Ancient Greek mathematicians – most notably Plato – classified solid shapes thousands of years ago.

Since then, remarkably few geometric ‘solid’ forms have been discovered and the last collection was identified 400 years ago.

But now, U.S. scientists believe they have identified a fourth class of shape called a Goldberg polyhedra, which they say is inspired by shapes in the human eye.

The first type of solid shapes to be discovered are known as Platonic solids, which include the cube, the tetrahedron (a 3D form made up of four triangular faces), the octahedron (a 3D form made up of eight triangles), the dodecahedron (a 3D form made up of 12 sides) and the icosahedron (a form made up of 20 triangular faces and 30 edges).

All these shapes are highly regular and occur naturally.

Just two other types of solid shapes have been documented after these: Archimedean solids, which include the truncated icosahedron (a 32-faced solid shape), and incredibly complex 3D forms called Kepler solids, which were discovered 400 years ago and include the rhombic polyhedra.

But now the new type of shape, which looks a little bit like a complex football, has been explained mathematically and could even pave the way for an infinite number of similar shape classes to be discovered, The Conversation explained.

Stan Schein at the University of California in Los Angeles was studying the retina of the human eye when he came across the intriguing polyhedra structure of a protein called clahrin, which moves energy in and out of cells and creates a number of shapes.

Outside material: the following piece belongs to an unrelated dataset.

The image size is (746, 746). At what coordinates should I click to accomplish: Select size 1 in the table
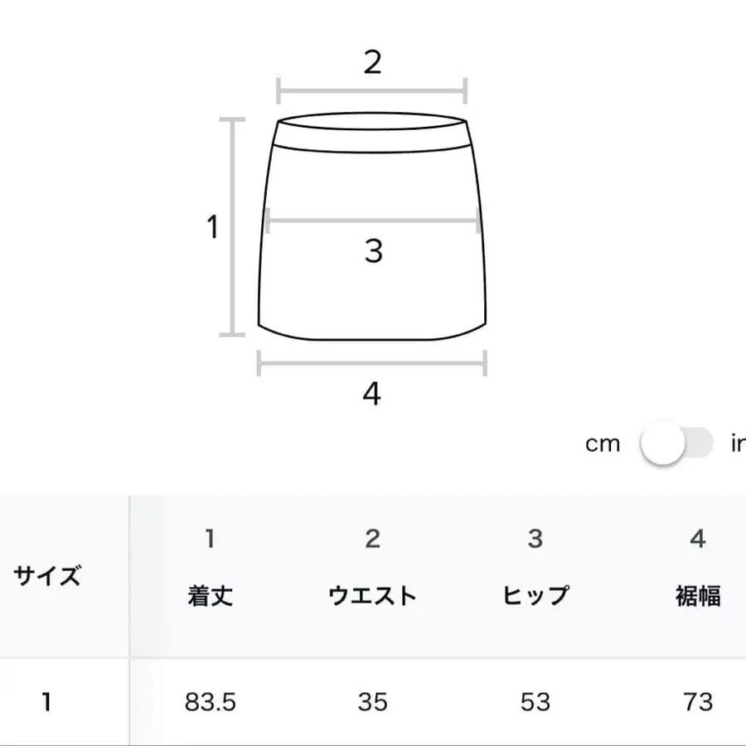pyautogui.click(x=46, y=700)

He came up with a mathematical explanation for the shape and in the process, stumbled across the work of Michael Goldberg, a 20th century mathematician who was convinced he had discovered  a new set of shapes – complicated polyhedra made up of a patchwork of  pentagons and hexagons.

While Dr Schein did not think that Goldberg’s shapes were strictly polyhedra, he believed they were indeed a new class of shape.

In a study published in the journal PNAS, Dr Schein and James Gayed describe the new shapes, which they still call the Goldberg polyhedral in tribute to the late mathematician.

Controversially, the original Goldberg polyhedra break the third rule of the classification of equilateral complex polyhedra – that any point on a line that connects two points in a shape must not fall outside the solid shape.

The U.S. mathematicians however carefully manipulated them so that instead of a bulgy shape composed of multiple hexagons, they found a way of making all the faces of the shapes flat so that a true convex polyhedron was created.

They think their way of manipulating the shapes can be applied to other classes of complex polyhedra so that  further shapes will be discovered with more and more faces and that in theory there should be an infinite number of them.

While it might be difficult for non-mathematicians to think of immediate uses for this piece of research, it has excited some scientists as the new polyhedra have similar structures to viruses.

If scientists could accurately describe the geometry of a virus, such as common flu, they might be able to find a better way of fighting them.